En general, a los millenials se les describe como quienes se adaptan fácil y rápido a los cambios, ya que estos jóvenes empezaron consumiendo productos audiovisuales en formatos VHS, luego migraron al DVD, posteriormente al Blu-Ray y, sin problemas, se mueven en internet y los sistemas streaming para los mismos fines.

Para identificarlos parece haber dos polos opuestos. El primero resalta que son nativos digitales y, por tanto, dominan la tecnología; pueden hacer varias cosas al mismo tiempo (son multitask o multitarea); las pantallas digitales son su principal acceso a la socialización –lo que incluye el ocio y el trabajo–; son extremadamente sociales y sus teléfonos inteligentes son parte de ellos; son muy críticos, exigentes, y aman las relaciones positivas; les gusta personalizar sus acciones, son autónomos, autosuficientes, y les agrada la idea de volverse protagonistas. En el polo opuesto, la visión negativa de los millenials advierte que se trata de personas nihilistas, egoístas, egocéntricas, vanidosas y apáticas.

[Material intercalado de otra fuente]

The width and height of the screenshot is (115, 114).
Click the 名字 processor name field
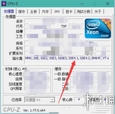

Es bien cierto que en los últimos 20 años el desarrollo tecnológico ha sido vertiginoso y son los jóvenes quienes mejor se han adaptado a los cambios que este ha traído consigo. Por esta razón se suele pensar que estamos frente a una generación cuyas características son la hiperconexión, la comunicación abierta y horizontal, con una fuerte necesidad de inmediatez y la búsqueda permanente de experiencias que rompen los límites geográficos y temporales establecidos tradicionalmente; es decir, la dimensión global es un aspecto fundamental de su desarrollo.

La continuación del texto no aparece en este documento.